Molq supports logical job dependencies for SLURM, PBS, and LSF schedulers.
Dependencies are not supported on the local scheduler.

Conditions

DependencyCondition is a type alias for the four valid condition strings:

Condition Meaning SLURM PBS LSF
"after_success" Run after upstream succeeded afterok afterok done()
"after_failure" Run after upstream failed / cancelled / timed out / lost afternotok afternotok exit()
"after_started" Run after upstream began executing after after started()
"after" Run after upstream finished (any result) afterany afterany ended()

DependencyRef

DependencyRef(
    job_id: str,
    condition: DependencyCondition = "after_success",
)

Describes one upstream dependency using a Molq job ID and a condition.

Defining dependencies — two equivalent approaches

Approach A: submit() keyword arguments (recommended for simple cases)

parent = s.submit(argv=["python", "preprocess.py"])

child = s.submit(
    argv=["python", "train.py"],
    after_success=[parent.job_id],
)

# Multiple upstreams and mixed conditions in one call:
s.submit(
    argv=["python", "cleanup.py"],
    after_success=[job_a.job_id, job_b.job_id],
    after_failure=[job_c.job_id],
)

Approach B: DependencyRef inside JobScheduling (useful when building scheduling objects separately)

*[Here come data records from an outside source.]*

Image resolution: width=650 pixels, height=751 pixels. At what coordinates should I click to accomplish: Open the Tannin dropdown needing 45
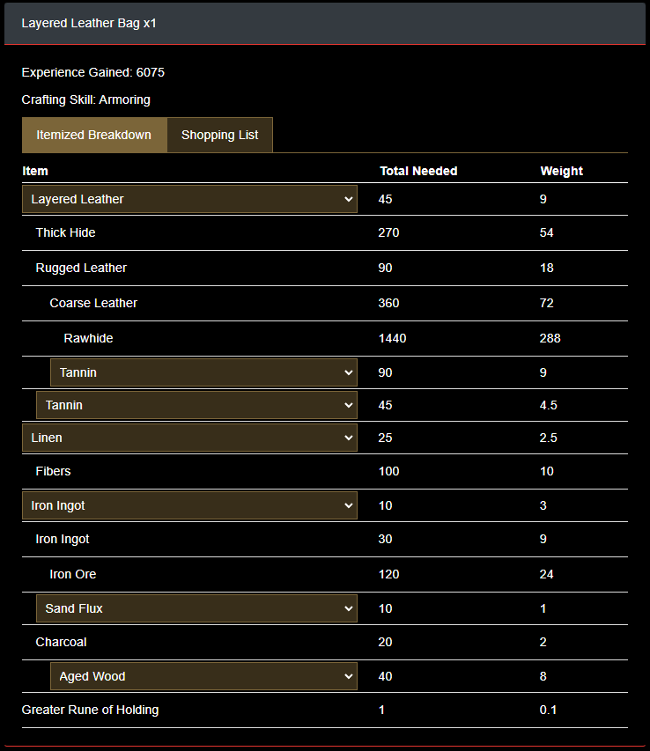tap(196, 405)
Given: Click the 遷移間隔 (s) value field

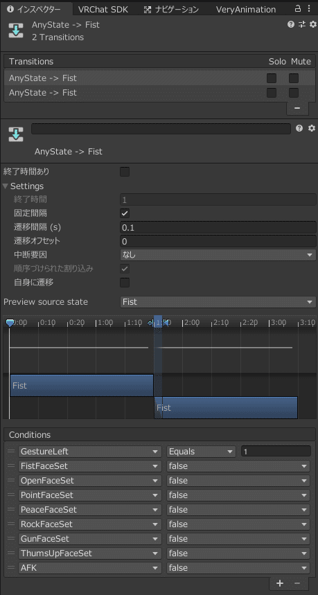Looking at the screenshot, I should point(218,227).
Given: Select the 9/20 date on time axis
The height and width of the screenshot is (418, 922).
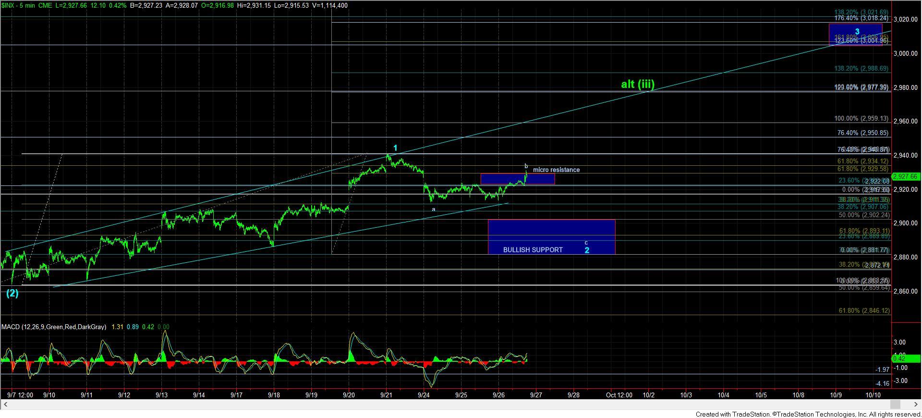Looking at the screenshot, I should (349, 395).
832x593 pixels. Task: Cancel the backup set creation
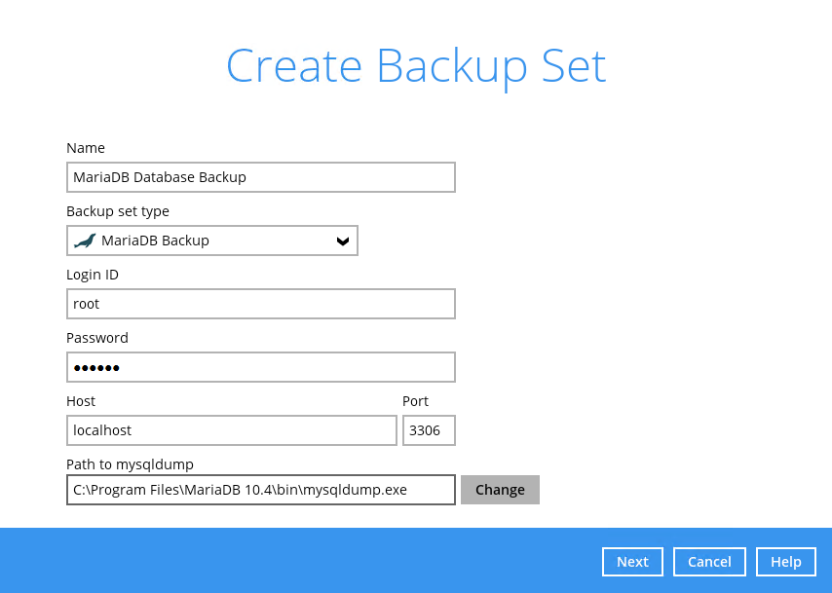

from molq import DependencyRef, JobScheduling

s.submit(
    argv=["python", "eval.py"],
    scheduling=JobScheduling(
        queue="gpu",
        dependencies=(
            DependencyRef(parent.job_id, "after_success"),
            DependencyRef(monitor.job_id, "after_started"),
        ),
    ),
)

The two approaches are merged before submission. You cannot mix dependency (raw string) with dependencies (logical refs) in a single JobScheduling.

Querying dependencies

# Edges where job is the dependent (upstream jobs this job waits on)
deps = s.get_dependencies(job_id)          # list[JobDependency]

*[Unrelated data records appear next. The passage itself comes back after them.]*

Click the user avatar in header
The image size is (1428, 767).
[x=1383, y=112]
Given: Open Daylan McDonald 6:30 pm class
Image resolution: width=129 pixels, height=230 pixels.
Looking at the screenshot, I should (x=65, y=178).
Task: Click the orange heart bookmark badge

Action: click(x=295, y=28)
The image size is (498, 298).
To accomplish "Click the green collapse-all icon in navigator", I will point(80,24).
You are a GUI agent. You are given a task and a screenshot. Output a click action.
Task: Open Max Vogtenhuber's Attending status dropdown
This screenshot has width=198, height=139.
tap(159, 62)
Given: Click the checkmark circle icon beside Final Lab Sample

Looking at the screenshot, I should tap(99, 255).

# Edges where job is the upstream (downstream jobs waiting on this job)
dependents = s.get_dependents(job_id)      # list[JobDependency]

# Depth-1 preview with satisfaction state
preview = s.get_dependency_preview(job_id) # DependencyPreview

DependencyPreview

DependencyPreview(
    job_id: str,
    upstream_total: int,
    upstream_satisfied: int,
    upstream: tuple[DependencyPreviewItem, ...],
    downstream_total: int,
    downstream: tuple[DependencyPreviewItem, ...],
)

DependencyPreviewItem

DependencyPreviewItem(
    job_id: str,
    dependency_type: DependencyCondition,
    relation_state: str,   # "satisfied" | "pending" | "impossible"
    job_state: JobState,
    command_display: str,
    scheduler_dependency: str | None,
)

dependency_relation_state()

from molq import dependency_relation_state

relation = dependency_relation_state(
    dependency_type="after_success",
    related_state=JobState.SUCCEEDED,
    related_started_at=1234567890.0,
)
# → "satisfied"

Evaluates a single dependency edge to "satisfied", "pending", or "impossible".
Raises ValueError for unrecognised condition names.

Scheduler Options

molq exports one scheduler options dataclass per backend:

  • LocalSchedulerOptions
  • SlurmSchedulerOptions
  • PBSSchedulerOptions
  • LSFSchedulerOptions

These objects are validated against the selected scheduler= value in Submitor.

Monitoring and Dashboard

Public monitoring helpers exported at package level:

  • MolqMonitor
  • RunDashboard
  • DashboardState
  • JobRow

Job State

JobState is a string enum with terminal awareness:

  • CREATED
  • SUBMITTED
  • QUEUED
  • RUNNING
  • SUCCEEDED
  • FAILED
  • CANCELLED
  • TIMED_OUT
  • LOST

Use state.is_terminal to distinguish active from terminal states.

Errors

All public errors inherit from MolqError.

Exception Raised when
ConfigError Invalid Submitor configuration
SubmitError Submission fails
CommandError Command specification is invalid
ScriptError Script path is invalid or cannot be prepared
SchedulerError Scheduler interaction fails
JobNotFoundError The requested job id does not exist
MolqTimeoutError A wait operation exceeds the timeout
StoreError Persistence or schema operations fail